民主党新体制の陣容がほぼ固まった。キーワードは「脱小沢」。「小鳩体制」とやゆされた小沢一郎幹事長による「権力の二重支配」、不透明な「政治とカネ」の問題に終止符を打つ意味のようだ。
クリーンで分かりやすい政治体制をどう実現するか。菅直人新政権に有権者の期待が高まっている。
民主党初の鳩山由紀夫首相は、支持率が急落し退陣を余儀なくされた。原因は「政治とカネ」「普天間」問題と鳩山首相自らが認めている。
政権中枢にいる二人のリーダーが「カネ」の問題をクリアできず、内閣支持率は20%を切り、鳩山首相は小沢氏を道連れに退陣した。

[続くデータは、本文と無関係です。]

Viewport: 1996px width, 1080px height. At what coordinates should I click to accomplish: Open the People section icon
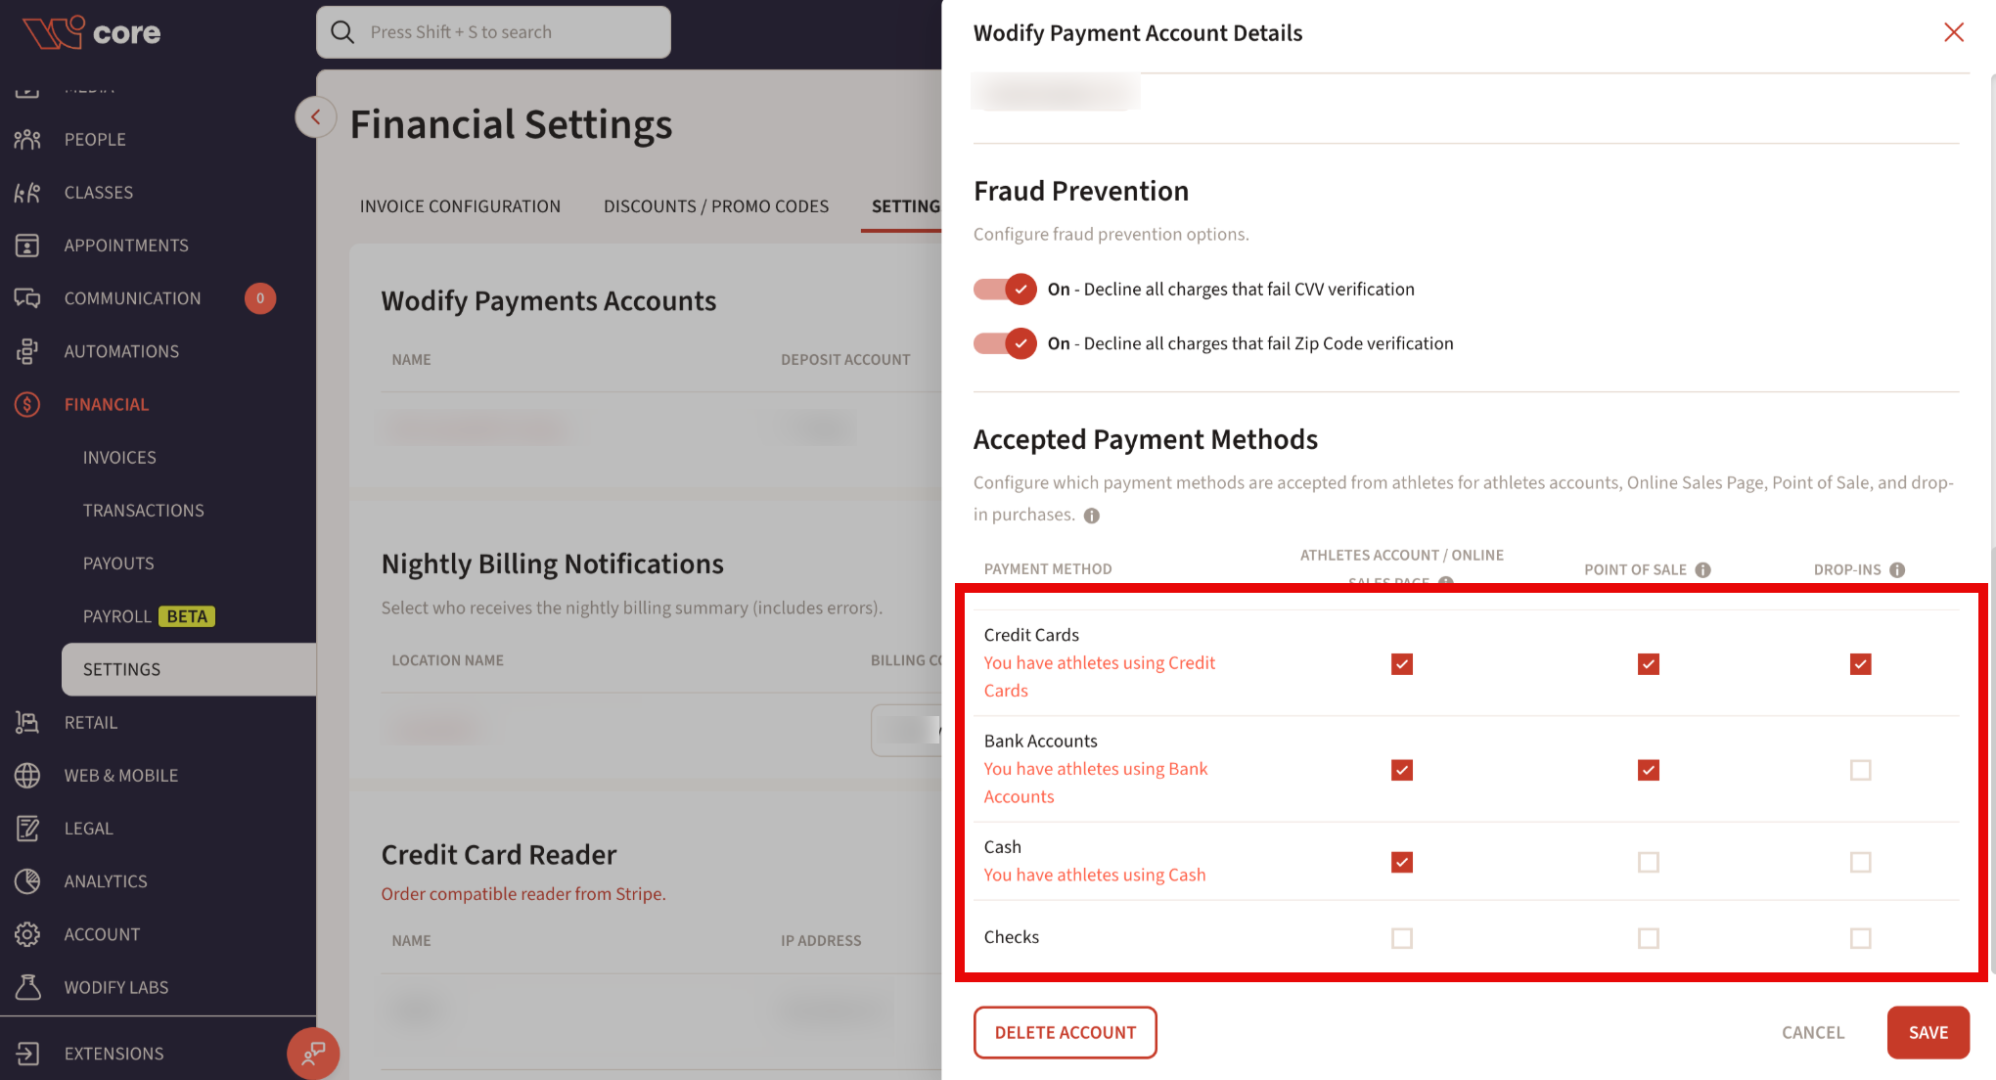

直後の共同通信の世論調査では民主支持率は倍増し、菅新首相への期待値は57%と急回復した。
「参院選狙い」と見え見えの退陣劇ながら、世論は「脱小沢」を評価し、権力の二重支配と「政治とカネ」に対するけじめに、一定の評価を下したといえよう。
菅新首相は「脱小沢」を掲げ、小沢幹事長と距離を置いてきた枝野幸男行政刷新相を幹事長に起用。廃止で幹事長に党内権限が集中していた「政務調査会」を復活し、政調会長に玄葉光一郎氏を起用するなど、菅新体制は小沢氏の影響力排除を一気に進めている。
一方で納得がいかないのは沖縄県民だ。二重支配と「政治とカネ」は、脱小沢でけじめをつけるにしても、鳩山首相を退陣に追い込んだもう一つの問題「普天間」は放置されたままだからである。
昨年の総選挙を前に「最低でも県外」と公約しながら、政権奪取後は8カ月間も「県外移設」の思わせぶりな態度に終始し、最後は県内、しかも辺野古に回帰し、日米合意を決めた上での退陣である。
「普天間」での失態、失政で退陣した鳩山内閣だが、菅新内閣の陣容は「普天間」を混迷させた閣僚らがそのまま残る「居抜き内閣」の様相だ。「居抜き」とは、「住宅や店舗を、家具や商品・設備をつけたまま売り、または貸すこと」(広辞苑)の意。鳩山内閣の18人中11人の主要閣僚が居残る見込みだ。
国外・県外移設を求める圧倒的な「県民意思」を無視し、辺野古での日米合意を進めた岡田克也外相、北沢俊美防衛相も続投である。
「辺野古」ありきの日米合意継承が「続投」の意とするならば、県民は納得しまい。新内閣も早晩、鳩山内閣と同じ命運となりかねない。